Basically, I'm handling and comparing file lists from directories. One list is a recorded old, the other is newly scanned. My process performs an operation if the new conflicts with the old.
Mind you, these directories contain log files generated from processes that error out from time to time, usually one file out out of a period of 2-3 weeks.
I still don't think you're giving us enough to help you...
Can you give us an example of a run of your program, or at least what you want it to do? It it comparing two "file lists" that are lists of the file's location or of its contents? And can you elaborate on "My process performs an operation if the new conflicts with the old". What exactly does that mean? Does conflict mean it contains the same or different information? And is that the file name or the contents?
It might be just me but the descriptions given so far are much too vague to give any valuable feedback.

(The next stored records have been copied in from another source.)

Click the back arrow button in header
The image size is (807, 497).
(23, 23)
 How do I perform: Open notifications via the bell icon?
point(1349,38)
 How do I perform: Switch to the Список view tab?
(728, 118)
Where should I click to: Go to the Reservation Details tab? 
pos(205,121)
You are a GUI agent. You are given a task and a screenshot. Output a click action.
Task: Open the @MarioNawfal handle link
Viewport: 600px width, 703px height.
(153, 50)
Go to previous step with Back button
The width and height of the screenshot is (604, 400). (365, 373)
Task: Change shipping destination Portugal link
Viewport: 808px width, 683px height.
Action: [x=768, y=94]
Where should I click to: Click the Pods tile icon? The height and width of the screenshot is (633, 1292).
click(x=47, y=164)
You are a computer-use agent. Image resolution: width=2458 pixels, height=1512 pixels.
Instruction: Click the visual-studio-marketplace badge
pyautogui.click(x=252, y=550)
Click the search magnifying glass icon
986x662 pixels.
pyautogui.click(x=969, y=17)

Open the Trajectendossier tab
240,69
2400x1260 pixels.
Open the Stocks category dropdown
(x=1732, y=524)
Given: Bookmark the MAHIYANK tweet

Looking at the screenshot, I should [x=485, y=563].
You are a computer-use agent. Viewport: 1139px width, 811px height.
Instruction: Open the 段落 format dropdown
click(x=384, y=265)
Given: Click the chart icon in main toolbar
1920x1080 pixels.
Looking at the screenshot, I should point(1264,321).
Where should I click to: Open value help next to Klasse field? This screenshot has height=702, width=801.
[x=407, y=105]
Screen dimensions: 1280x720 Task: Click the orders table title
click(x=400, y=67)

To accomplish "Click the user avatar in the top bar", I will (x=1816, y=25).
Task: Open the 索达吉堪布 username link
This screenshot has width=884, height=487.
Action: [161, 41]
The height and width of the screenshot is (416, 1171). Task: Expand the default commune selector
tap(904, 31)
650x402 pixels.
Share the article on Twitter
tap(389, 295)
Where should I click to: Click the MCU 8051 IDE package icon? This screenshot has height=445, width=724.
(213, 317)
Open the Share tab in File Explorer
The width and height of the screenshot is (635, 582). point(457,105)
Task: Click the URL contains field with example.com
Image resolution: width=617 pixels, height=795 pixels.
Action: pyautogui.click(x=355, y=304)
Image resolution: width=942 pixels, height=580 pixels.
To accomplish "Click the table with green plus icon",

An array is the most efficient way to store references to multiple objects of the same type such that you can enumerate the list or access individual items by numeric index. If that's what you want to do then arrays are most likely what you should use, assuming that the number of items in the list remains the same. You'll find that Directory.GetDirectories, Directory.GetFiles and the corresponding members of DirectoryInfo already return arrays.
If your list changes size or accessing via a numeric index is not sufficient, then you need to look at some of the members of the System.Collections.Generic namespace, like List<T> and Dictionary<TKey, TValue>.